▸ What this task involves
Exactly the lines from the beginning of the listing below through the line that contains "Image resolution: width=580" should be transcribed, and pictures must stay out.
::: Available data :::
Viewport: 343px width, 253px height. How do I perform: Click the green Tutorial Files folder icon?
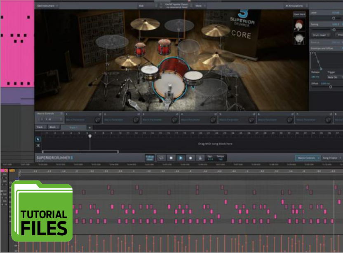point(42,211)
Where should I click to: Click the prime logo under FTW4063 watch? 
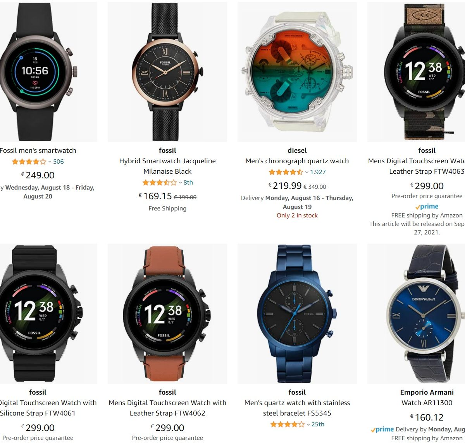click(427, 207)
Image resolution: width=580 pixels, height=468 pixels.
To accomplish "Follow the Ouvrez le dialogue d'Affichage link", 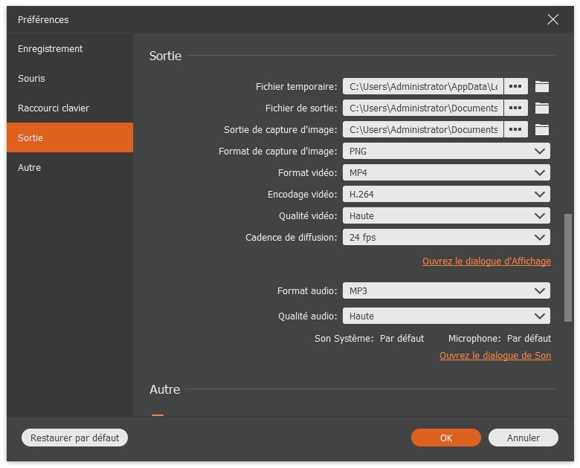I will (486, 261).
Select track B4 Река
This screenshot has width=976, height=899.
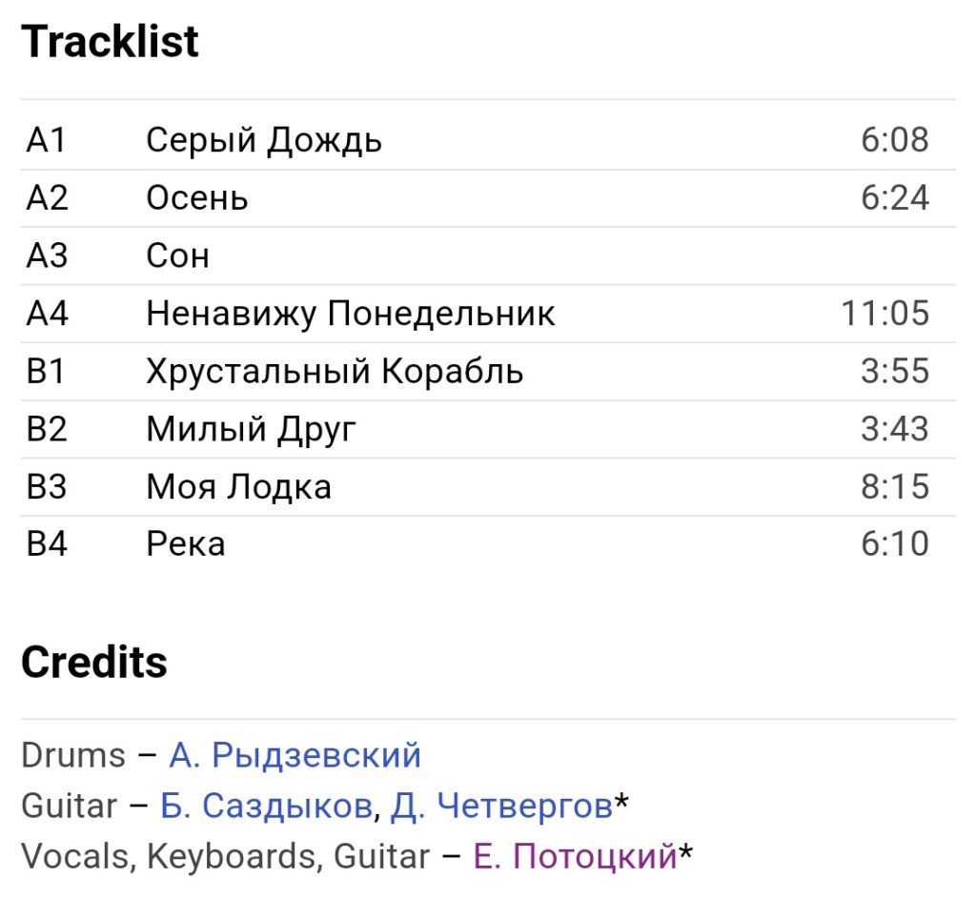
:::
▸ Written reply
Viewport: 343px width, 253px height. How do I perform: Click the green Tutorial Files folder icon?
point(42,211)
Where should I click to: Click the prime logo under FTW4063 watch? 
click(427, 207)
Image resolution: width=580 pixels, height=468 pixels.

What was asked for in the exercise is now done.